This Type Of Fish At A Sushi Restaurant Signals A Bright Red Flag

If you wanted to order a pound of wings but the menu simply listed "bird wings" with no further detail, you might become suspicious. This same principle should apply to fish, yet a major red flag you might very well encounter in a sushi restaurant is menus effectively doing the same thing. If you visit a sushi spot and the menu simply lists "white fish," "white tuna," or "seasonal white fish," that might be your cue to head back out the door.

This sushi restaurant red flag comes to us from head sushi chef Akar Win at Uchi, an award-winning family of sushi restaurants. According to Win, these fish listed on a sushi menu could mean what you get served is actually escolar, sometimes considered fake tuna. In fact escolar may also parade under names like "super white tuna" or "king tuna" but is in fact in the family of snake mackerel, not tuna at all. What really makes these flags bright red is that yet another name for this breed is "Ex-Lax fish," due to its ability to motivate lavatorial activity when consumed raw.

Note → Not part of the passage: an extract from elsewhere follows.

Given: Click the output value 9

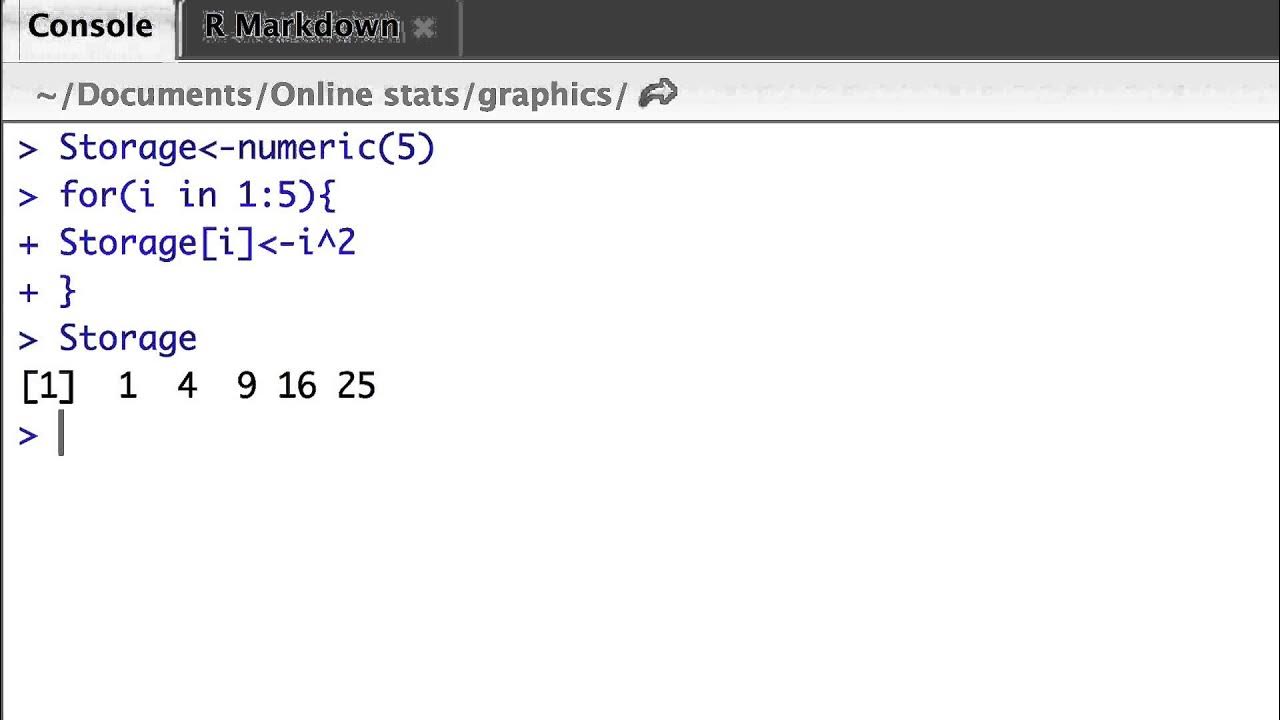Looking at the screenshot, I should [246, 387].
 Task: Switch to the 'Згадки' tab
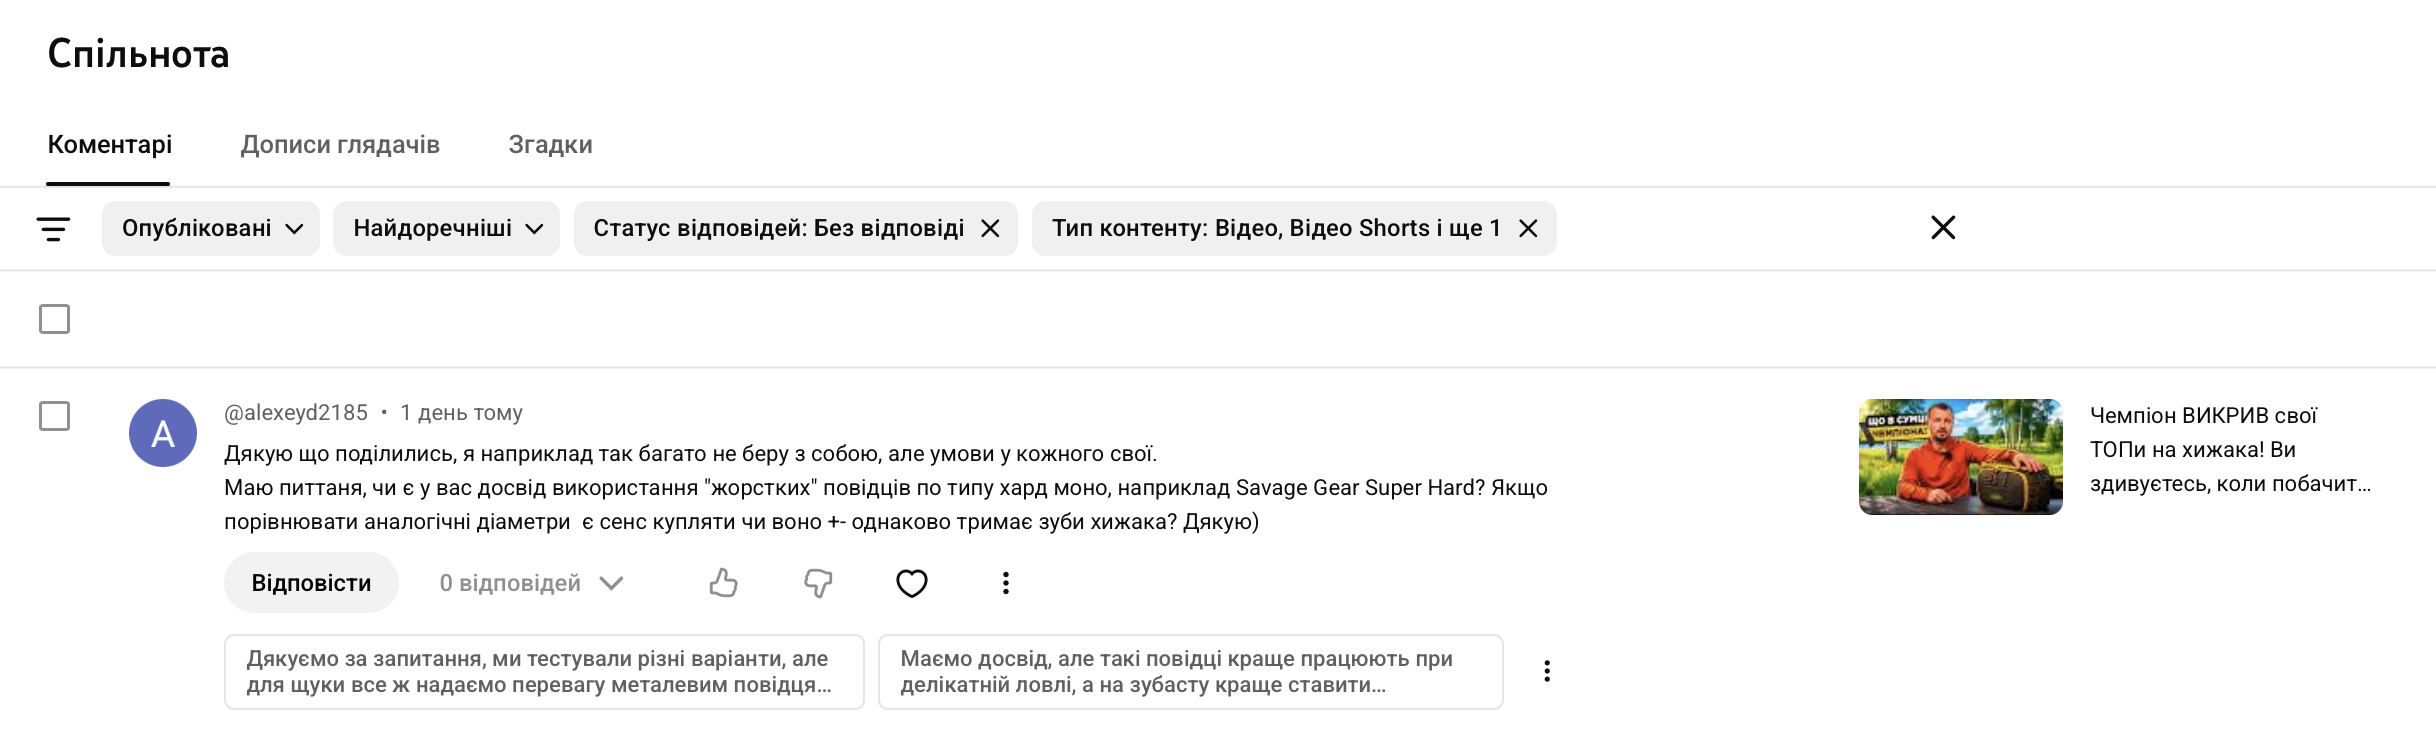(x=550, y=145)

Let's be clear — it's not a red flag if restaurants serve types of white fish such as grouper and snapper, which are delicious and safe for fresh sushi. The red flag is when the menu simply lists "white fish" without naming which white fish species they're slicing up. More often than not, as Win has warned, that means it's escolar on your plate.

White fish is a red flag

Escolar is a bycatch of tuna and swordfish fishing, but the flesh of the fish is extremely oily, with a high concentration of indigestible waxy esters called gempylotoxins that create gastric havoc. To boot, the fish can also be over 20% fat, which also contributes to its digestive disturbance. Sadly, this doesn't stop some sushi restaurants from serving it in lieu of actual tuna or a preferable white fish species. The fish is so undesirable that it was banned in Japan in 1977.

So how do you avoid this red flag? Look for green flags. The key green flag to look for is that all fish species, especially white fish, are named on the menu — and none of those names are any of escolar's pseudonyms. If you see tuna named as yellowfin, albacore, or bluefin, that's a big ol' bingo. If restaurants aren't serving some of the less desirable fish species, they should be able to tell you exactly what you're getting. As Win explains, this can also apply to generic descriptions of sushi rolls that don't have to display the fish front-and-centre, as with sashimi or nigiri. He warns, "Be very wary if there is a sushi roll with assorted fishes without the names of each type."